Measuring the World
Ask how far away the shop is and 'seven' is not an answer – seven what? Every measurement in physics is a number holding hands with a unit, and only three units carry this entire primer: the metre, the second and the kilogram. This chapter is about what those three words buy, and about the trick physicists use when the numbers get embarrassingly big or small.
“Seven what?” is a joke question, but take it seriously for a moment. Seven metres is a parking space; seven minutes is a boiled egg; seven kilograms is a well-fed cat. Until the unit arrives, “seven” is not a small piece of information – it is no information at all. The single most common mistake in physics, from homework to spacecraft, is not getting a number wrong but attaching it to the wrong unit. In 1999 a Mars probe was lost on arrival because one engineering team measured push in newtons and another in pounds, and nobody caught the handshake failing.
So before anything on this site moves, this chapter settles what a measurement is: which three units the primer runs on, how units combine, and how physicists keep their footing when the universe hands them numbers with thirty zeros.
1.1A number holding hands with a unit
A unit is a publicly agreed amount of something. Saying a table is 3 metres long means: take the length the whole world has agreed to call one metre, and lay it along the table three times. The agreement is the entire magic. It is what lets a measurement travel – “3 metres” means exactly the same thing in Lagos, in Lima, and in a laboratory a century from now. For most of history the agreement was literally an object: a metal bar in a vault near Paris was the metre. Today the definitions rest on things no vault is needed for, like the speed of light, but the job is unchanged: one public amount, so every number means the same thing to everyone.
Three units carry this whole primer. The metre (m) measures length: how far, how wide, how tall. The second (s) measures time: how long anything takes. The kilogram (kg) measures mass, which for now you can read as “amount of stuff” – a bag of sugar is about a kilogram. That reading is an honest simplification: mass has a sharper and much more interesting job, and it gets its real introduction in chapter 6, where it becomes the star of the show.
1.2Units that are built from units
Some quantities need two units at once. Speed is the obvious one: saying how fast something moves means saying how much distance it covers and in how much time. So physics glues two units together and writes m/s, and you should read it exactly as written: metres, per second. A ball moving at 3 m/s covers 3 metres in each second it rolls. Nothing in the notation is doing anything fancier than that sentence.

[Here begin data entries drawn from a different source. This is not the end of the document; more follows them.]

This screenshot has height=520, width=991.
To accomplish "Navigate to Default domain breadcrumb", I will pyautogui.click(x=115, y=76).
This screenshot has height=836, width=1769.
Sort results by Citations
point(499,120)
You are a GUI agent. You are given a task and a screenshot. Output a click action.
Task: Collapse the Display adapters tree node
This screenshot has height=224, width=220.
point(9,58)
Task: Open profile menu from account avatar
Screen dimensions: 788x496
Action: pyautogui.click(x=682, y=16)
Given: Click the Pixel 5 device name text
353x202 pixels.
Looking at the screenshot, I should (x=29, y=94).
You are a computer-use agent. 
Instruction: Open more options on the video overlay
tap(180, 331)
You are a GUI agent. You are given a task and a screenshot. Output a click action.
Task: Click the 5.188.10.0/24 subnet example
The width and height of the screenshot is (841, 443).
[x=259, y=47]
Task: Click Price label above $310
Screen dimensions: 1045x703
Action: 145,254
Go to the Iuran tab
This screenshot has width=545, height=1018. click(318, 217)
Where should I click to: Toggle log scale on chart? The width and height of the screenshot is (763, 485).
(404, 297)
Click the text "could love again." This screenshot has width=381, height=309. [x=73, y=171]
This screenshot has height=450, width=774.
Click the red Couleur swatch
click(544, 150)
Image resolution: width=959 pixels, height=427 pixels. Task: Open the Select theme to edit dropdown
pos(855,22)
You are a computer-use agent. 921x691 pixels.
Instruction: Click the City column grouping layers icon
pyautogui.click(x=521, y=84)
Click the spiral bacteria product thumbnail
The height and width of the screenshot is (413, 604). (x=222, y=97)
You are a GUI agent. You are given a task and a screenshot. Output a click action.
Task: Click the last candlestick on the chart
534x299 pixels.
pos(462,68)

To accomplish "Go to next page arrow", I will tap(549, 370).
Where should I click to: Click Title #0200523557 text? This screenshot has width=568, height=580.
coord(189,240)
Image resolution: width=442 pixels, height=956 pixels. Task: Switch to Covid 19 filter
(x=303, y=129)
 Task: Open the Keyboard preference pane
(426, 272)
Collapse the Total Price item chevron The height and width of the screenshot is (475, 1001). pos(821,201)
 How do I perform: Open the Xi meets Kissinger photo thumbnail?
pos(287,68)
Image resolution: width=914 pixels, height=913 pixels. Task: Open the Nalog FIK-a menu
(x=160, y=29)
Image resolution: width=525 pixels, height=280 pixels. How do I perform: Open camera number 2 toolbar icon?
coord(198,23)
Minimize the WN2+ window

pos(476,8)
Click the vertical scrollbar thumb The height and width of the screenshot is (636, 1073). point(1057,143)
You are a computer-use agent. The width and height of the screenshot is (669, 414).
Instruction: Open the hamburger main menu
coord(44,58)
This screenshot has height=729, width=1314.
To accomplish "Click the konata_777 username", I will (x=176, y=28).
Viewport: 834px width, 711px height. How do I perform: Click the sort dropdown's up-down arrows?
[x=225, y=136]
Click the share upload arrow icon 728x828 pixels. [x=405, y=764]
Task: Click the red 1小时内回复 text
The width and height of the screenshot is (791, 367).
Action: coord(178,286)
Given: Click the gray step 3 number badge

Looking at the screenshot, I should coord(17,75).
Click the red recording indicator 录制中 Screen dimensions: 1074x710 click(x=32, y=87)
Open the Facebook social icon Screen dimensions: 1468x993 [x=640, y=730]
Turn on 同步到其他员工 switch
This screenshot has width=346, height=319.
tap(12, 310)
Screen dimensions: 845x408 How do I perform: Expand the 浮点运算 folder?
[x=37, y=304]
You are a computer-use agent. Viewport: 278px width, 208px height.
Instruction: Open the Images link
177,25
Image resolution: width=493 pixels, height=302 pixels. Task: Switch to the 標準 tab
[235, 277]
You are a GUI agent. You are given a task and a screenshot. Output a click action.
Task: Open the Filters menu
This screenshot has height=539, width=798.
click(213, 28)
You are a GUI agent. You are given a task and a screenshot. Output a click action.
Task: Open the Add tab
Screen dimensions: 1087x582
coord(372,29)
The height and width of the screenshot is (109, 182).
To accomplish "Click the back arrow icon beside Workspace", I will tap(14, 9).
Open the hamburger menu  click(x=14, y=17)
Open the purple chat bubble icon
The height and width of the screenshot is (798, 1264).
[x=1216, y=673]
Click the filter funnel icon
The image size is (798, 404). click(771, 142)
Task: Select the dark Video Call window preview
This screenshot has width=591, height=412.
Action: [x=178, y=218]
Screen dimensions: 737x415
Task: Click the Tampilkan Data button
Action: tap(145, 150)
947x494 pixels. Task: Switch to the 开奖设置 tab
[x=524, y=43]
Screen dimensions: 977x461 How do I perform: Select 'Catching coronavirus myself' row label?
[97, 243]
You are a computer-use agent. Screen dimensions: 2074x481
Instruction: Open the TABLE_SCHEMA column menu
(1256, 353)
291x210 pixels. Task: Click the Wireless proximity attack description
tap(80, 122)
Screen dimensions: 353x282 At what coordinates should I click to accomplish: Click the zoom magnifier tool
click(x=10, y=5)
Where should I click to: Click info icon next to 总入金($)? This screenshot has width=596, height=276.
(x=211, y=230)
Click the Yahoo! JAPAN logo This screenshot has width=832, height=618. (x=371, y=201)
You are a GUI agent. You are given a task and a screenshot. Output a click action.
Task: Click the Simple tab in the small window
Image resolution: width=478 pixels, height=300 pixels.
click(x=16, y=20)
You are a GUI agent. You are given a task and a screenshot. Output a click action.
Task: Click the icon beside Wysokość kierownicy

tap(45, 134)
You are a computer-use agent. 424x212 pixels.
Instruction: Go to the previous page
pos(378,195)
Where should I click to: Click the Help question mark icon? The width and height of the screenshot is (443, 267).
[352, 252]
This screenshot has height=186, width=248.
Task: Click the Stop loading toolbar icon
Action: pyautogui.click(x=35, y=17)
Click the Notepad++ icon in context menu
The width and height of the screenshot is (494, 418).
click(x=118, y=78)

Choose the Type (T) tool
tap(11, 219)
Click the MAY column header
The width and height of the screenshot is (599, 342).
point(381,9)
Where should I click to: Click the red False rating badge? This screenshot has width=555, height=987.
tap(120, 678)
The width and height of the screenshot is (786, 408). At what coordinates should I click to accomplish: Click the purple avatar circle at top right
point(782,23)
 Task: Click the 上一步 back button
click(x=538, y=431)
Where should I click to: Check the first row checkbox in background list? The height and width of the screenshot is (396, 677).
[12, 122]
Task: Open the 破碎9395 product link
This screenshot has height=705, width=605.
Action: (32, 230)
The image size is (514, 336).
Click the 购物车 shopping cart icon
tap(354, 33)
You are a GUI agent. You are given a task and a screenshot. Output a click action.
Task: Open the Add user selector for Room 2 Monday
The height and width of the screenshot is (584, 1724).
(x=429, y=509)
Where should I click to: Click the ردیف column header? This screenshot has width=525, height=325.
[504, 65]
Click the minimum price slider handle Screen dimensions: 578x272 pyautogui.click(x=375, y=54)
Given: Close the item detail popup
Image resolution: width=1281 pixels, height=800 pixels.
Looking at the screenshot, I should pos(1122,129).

You are already fluent in this. Every road sign quoting a speed in km/h – kilometres, per hour – is a compound unit, and you read it without blinking. m/s is the same idea wearing metric lab clothes, and it is the unit the prediction game in chapter 0 was quietly using all along. In chapter 4, distance-per-time gets promoted to a name of its own: velocity.
1.3The ladder of tens
The universe refuses to stay human-sized. Keep everything in plain metres and honest descriptions turn silly: a grain of salt is about 0.001 m across, the Earth is about 12,700,000 m wide, and the atoms the later courses live among are 0.0000000001 m. These numbers are not hard – they are just unreadable. All those zeros ever do is count.
So physics counts them properly. Call ten times longer “one step up”, and ten times shorter “one step down”, and every length in the universe becomes a rung on one ladder. The notation 10ⁿ that decorates physics books is nothing scarier than that step-count: 10³ m means “start at a metre and take three steps up” (a kilometre – a fifteen-minute walk), and 10⁻³ m means three steps down (a millimetre – the grain of salt). Climb the ladder in the figure and flip show the powers once the friendly labels feel familiar: nothing changes but the spelling.
Notice how small the ladder makes the world. A grain of salt to the entire Earth is ten steps – you could walk it in the time it takes to read this sentence. One of the courses upstairs ends on this ladder’s grown-up sibling, running from the smallest length physics can name to the width of the observable universe, and even that is only about sixty rungs. This is where you learn to climb.
1.4Roughly right beats precisely lost
A secret about working physicists: they guess constantly, and on purpose. Before any careful calculation they ask what the answer should roughly be – nearer a metre or a kilometre? seconds or years? – and only then calculate, using the guess to catch themselves. If the careful answer says a thrown ball lands three kilometres away, no physicist rechecks the arithmetic first; they say “that is the wrong rung of the ladder” and go hunting for the mistake, usually a unit holding the wrong hand.
That is why “about 10, maybe 30” is a perfectly respectable scientific statement. It names a rung and owns up to the uncertainty, and it is worth infinitely more than eight confident decimal places on the wrong rung. Consider that permission granted for the rest of the catalogue: whenever a course asks you to estimate, roughly right is the goal, and precisely lost is the failure mode.